No Bank Account: Huffington Post Readers Respond About Living Off The Financial Grid

Meet The Banker Without A Bank Account

Have you ever heard of a banker with no bank account?

Joel Lawton, a Texas-based mortgage banker with no checking or savings account, is just one of many Huffington Post readers living off the financial grid.

After The Huffington Post ran a story last month about Josh Crawford, who has lived without a bank account for 14 years, we received a flood of emails from readers who also had ditched theirs.

Like many of them, Lawton opted out because he was dissatisfied with bank policies.

“I too got nabbed a few times by the banks['] strategies,” Lawton wrote in an email.

Many readers voiced grievances against ever-increasing charges for minimum balances and overdrafts.

"I was very tired of getting hit with crazy and expensive fees from these institutions [through] no fault of my own," HuffPost reader William Brock wrote.

Unsatisfied bank customers have found alternative ways to make electronic transactions. Lawton is able to have a paycheck deposited directly into his NetSpend prepaid card account; and it has a more consumer-friendly policy about overdrafts than a traditional bank account, he wrote. "I get to write NO checks, and I like it that way."

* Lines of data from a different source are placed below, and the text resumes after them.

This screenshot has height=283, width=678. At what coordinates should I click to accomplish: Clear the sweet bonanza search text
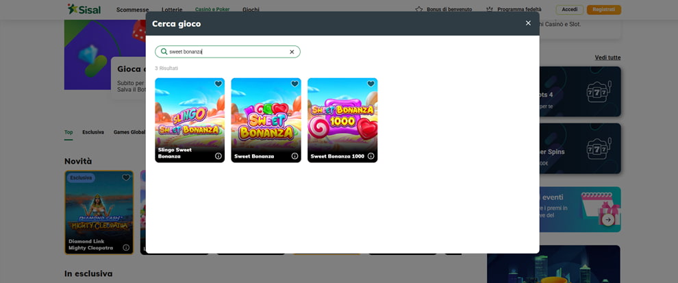292,52
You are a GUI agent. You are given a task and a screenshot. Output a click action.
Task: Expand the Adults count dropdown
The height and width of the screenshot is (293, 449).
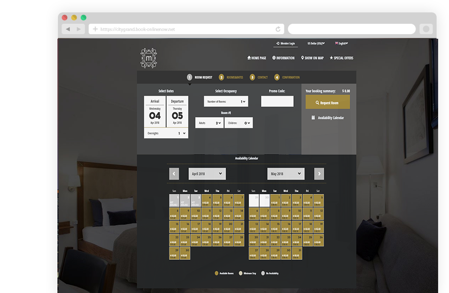(x=209, y=123)
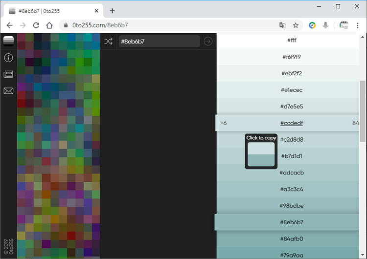367x259 pixels.
Task: Click the 0to255 logo icon in sidebar
Action: (x=8, y=41)
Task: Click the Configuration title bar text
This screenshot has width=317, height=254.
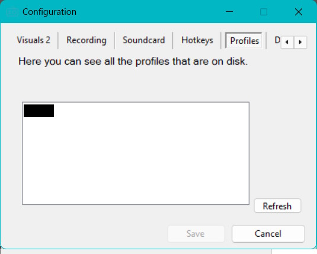Action: coord(49,12)
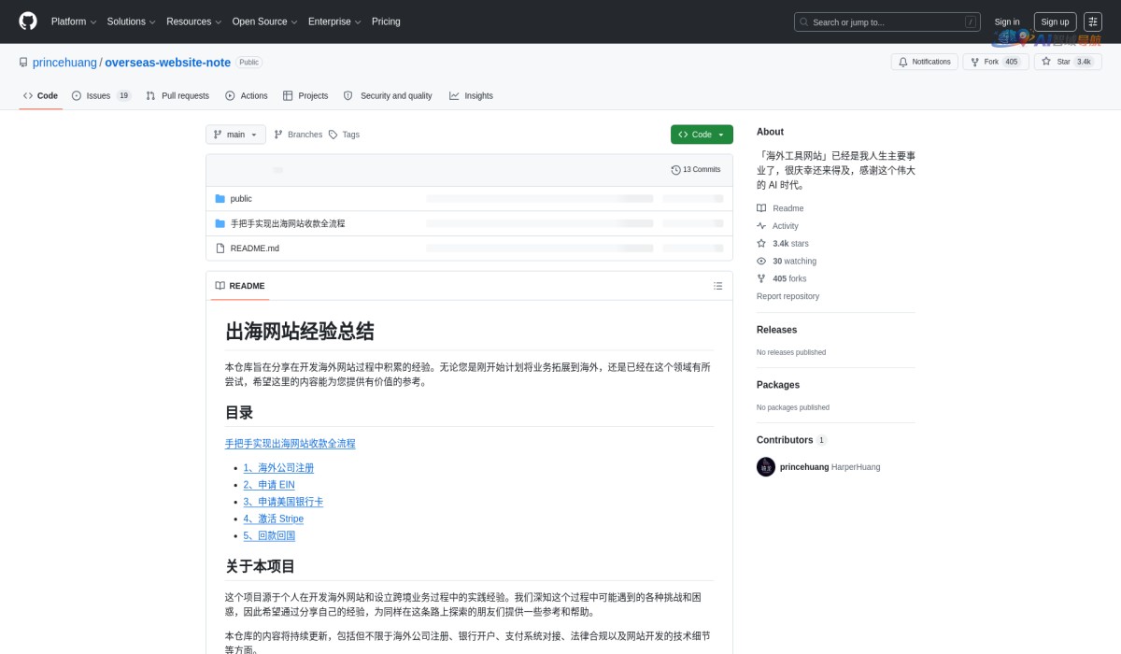Open the README outline list icon

coord(717,286)
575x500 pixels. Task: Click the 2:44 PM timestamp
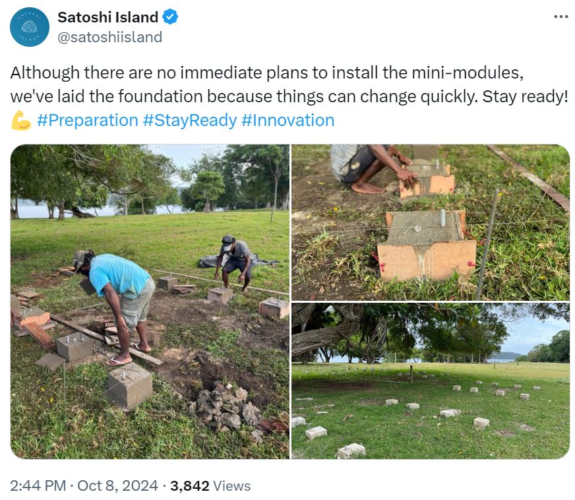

Prepaid cards have experienced a jump in popularity as customers have not welcomed bank fees now associated with many checking and savings accounts. The total sum placed on reloadable cards rose from $19.5 billion in 2008 to $57 billion last year --- nearly a threefold increase.

Lance Roy, an Amazon warehouse supervisor in South Carolina, told The Huffington Post in an email that he hasn't had a traditional bank account in two years. Like Lawton, Roy prefers the prepaid alternative. Since he received a routing number for his transactions with his Visa Payroll card, he can still pay his rent online and use services like PayPal, he said.

PayPal -- a popular service among those unbanked -- lets registered users make payments through its online account system. The platform also offers a "bill me later" option that allows customers to make online purchases and pay at a later date.

The company has been expanding its reach by offering alternatives for other bank services such as the ability to withdraw money from ATMs. Fifteen new retailers have recently added technology for customers to register into their online PayPal accounts to make purchases without any plastic.

While many unbanked readers are using creative methods to participate in the electronic payment world, some were so disillusioned with the financial services industry that they wanted to escape the grid in other ways.

"Closed my bank account almost two years ago and haven't looked back," reader Blake R. Mathews wrote to The Huffington Post. "Cash, barter, and trade are my means in this free market. No mobile phone, no car, and no debt."